Content starts

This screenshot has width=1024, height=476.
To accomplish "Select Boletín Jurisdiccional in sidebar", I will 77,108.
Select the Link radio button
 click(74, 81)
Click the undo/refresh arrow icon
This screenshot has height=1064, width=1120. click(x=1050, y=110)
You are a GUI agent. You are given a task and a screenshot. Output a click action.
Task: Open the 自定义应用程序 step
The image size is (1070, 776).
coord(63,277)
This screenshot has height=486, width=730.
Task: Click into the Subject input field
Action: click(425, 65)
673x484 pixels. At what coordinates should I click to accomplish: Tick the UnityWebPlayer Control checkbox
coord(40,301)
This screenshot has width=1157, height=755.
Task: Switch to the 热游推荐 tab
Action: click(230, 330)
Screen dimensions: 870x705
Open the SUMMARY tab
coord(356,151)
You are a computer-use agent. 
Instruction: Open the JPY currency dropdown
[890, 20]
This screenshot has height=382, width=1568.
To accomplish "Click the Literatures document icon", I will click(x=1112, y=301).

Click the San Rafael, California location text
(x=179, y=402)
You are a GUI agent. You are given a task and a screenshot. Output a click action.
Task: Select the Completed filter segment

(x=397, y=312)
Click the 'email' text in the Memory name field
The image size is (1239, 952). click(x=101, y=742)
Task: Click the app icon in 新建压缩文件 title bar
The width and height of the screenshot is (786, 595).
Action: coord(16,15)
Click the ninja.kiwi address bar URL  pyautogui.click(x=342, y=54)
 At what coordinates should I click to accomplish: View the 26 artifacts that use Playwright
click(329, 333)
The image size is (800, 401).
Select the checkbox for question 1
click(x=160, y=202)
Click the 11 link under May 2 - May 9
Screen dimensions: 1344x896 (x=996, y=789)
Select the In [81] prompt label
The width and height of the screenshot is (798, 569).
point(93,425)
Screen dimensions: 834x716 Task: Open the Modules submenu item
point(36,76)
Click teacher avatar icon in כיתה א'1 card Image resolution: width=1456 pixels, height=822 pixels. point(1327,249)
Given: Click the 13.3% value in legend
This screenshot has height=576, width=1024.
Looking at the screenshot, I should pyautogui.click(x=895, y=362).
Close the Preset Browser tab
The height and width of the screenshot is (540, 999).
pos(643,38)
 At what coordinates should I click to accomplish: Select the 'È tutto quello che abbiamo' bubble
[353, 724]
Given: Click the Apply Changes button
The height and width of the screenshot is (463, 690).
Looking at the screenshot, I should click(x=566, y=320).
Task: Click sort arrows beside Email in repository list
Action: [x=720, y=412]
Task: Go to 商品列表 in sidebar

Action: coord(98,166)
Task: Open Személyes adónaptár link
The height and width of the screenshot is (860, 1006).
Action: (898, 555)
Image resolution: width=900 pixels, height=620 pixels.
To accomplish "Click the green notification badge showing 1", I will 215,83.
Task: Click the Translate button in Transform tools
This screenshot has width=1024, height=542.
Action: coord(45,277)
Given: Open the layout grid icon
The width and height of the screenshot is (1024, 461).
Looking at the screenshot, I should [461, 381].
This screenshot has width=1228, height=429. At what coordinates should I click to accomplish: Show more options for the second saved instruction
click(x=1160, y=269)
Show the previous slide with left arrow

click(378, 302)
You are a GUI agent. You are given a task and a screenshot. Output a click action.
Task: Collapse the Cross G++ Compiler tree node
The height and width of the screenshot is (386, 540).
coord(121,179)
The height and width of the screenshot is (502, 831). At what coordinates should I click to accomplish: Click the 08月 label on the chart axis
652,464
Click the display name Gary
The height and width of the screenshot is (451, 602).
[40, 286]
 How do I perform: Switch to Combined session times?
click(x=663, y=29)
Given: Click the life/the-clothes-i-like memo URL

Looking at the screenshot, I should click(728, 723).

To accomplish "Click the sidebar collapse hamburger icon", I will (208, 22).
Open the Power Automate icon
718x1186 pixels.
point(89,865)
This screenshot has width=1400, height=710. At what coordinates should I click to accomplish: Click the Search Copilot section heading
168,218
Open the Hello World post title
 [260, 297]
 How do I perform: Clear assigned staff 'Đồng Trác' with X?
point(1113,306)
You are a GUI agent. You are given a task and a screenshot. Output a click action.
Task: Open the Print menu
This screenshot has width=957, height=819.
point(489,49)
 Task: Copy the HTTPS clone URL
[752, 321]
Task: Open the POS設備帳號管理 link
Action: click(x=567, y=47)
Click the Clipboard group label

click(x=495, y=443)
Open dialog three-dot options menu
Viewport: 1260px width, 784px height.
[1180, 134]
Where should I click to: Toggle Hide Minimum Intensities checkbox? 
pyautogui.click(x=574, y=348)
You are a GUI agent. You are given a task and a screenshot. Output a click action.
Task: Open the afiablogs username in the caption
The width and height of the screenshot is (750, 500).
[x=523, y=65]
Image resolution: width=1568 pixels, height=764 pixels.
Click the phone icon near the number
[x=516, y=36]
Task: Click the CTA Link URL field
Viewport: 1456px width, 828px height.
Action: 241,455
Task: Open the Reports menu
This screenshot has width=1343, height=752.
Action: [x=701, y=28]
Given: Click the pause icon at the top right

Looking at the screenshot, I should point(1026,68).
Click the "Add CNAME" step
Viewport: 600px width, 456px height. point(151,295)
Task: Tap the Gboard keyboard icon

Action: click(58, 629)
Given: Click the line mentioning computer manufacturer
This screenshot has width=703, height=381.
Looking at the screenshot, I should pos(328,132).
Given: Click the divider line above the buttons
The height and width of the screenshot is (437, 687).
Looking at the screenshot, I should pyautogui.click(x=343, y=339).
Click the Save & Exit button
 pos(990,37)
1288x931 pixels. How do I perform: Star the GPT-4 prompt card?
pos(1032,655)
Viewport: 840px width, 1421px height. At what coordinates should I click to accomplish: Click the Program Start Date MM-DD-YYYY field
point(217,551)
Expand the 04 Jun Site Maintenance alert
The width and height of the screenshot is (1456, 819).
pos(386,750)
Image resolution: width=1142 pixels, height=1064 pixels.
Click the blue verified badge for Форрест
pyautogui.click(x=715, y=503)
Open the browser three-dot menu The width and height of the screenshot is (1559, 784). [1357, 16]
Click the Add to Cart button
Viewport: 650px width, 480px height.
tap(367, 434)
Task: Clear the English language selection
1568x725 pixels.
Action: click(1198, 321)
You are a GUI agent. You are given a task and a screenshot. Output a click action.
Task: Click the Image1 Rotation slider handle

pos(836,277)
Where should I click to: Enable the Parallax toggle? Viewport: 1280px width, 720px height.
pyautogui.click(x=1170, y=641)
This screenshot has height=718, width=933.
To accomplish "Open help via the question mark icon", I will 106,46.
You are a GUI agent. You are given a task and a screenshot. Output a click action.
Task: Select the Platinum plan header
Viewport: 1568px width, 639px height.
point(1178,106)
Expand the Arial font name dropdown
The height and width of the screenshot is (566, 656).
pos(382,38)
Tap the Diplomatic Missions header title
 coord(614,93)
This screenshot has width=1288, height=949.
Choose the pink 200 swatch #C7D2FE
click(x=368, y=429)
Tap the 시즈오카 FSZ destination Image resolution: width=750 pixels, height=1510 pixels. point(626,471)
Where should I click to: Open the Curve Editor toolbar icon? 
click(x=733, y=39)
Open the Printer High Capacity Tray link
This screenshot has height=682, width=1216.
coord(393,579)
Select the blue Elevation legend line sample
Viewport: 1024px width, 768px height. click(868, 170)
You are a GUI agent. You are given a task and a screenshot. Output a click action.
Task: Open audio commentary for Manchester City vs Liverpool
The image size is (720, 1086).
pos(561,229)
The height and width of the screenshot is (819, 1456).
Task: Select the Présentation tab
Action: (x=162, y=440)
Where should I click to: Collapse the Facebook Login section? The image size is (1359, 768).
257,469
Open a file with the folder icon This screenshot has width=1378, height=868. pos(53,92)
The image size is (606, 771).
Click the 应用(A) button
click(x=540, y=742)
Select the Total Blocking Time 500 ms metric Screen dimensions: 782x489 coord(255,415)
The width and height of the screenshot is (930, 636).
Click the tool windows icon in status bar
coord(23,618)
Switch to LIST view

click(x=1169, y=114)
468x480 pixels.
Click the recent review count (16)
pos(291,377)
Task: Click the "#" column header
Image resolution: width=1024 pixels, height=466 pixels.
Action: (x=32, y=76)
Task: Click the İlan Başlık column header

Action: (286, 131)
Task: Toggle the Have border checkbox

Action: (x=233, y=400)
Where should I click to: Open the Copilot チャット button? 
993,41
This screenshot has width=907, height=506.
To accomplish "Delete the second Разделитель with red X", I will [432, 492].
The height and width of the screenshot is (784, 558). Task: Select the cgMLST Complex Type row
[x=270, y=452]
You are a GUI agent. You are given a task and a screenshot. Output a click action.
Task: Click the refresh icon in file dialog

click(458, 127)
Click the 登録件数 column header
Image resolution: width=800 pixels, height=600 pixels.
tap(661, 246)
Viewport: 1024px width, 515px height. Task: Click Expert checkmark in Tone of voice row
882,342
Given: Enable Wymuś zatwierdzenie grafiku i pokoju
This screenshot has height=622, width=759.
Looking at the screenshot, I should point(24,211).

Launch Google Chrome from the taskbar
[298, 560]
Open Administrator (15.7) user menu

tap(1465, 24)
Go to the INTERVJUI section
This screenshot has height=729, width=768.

Content ends

• **What the task asks**
Check each line of the records above for "computer", and copy those that have it.

• **Written answer**
You are a computer-use agent. 
Given: Click the line mentioning computer manufacturer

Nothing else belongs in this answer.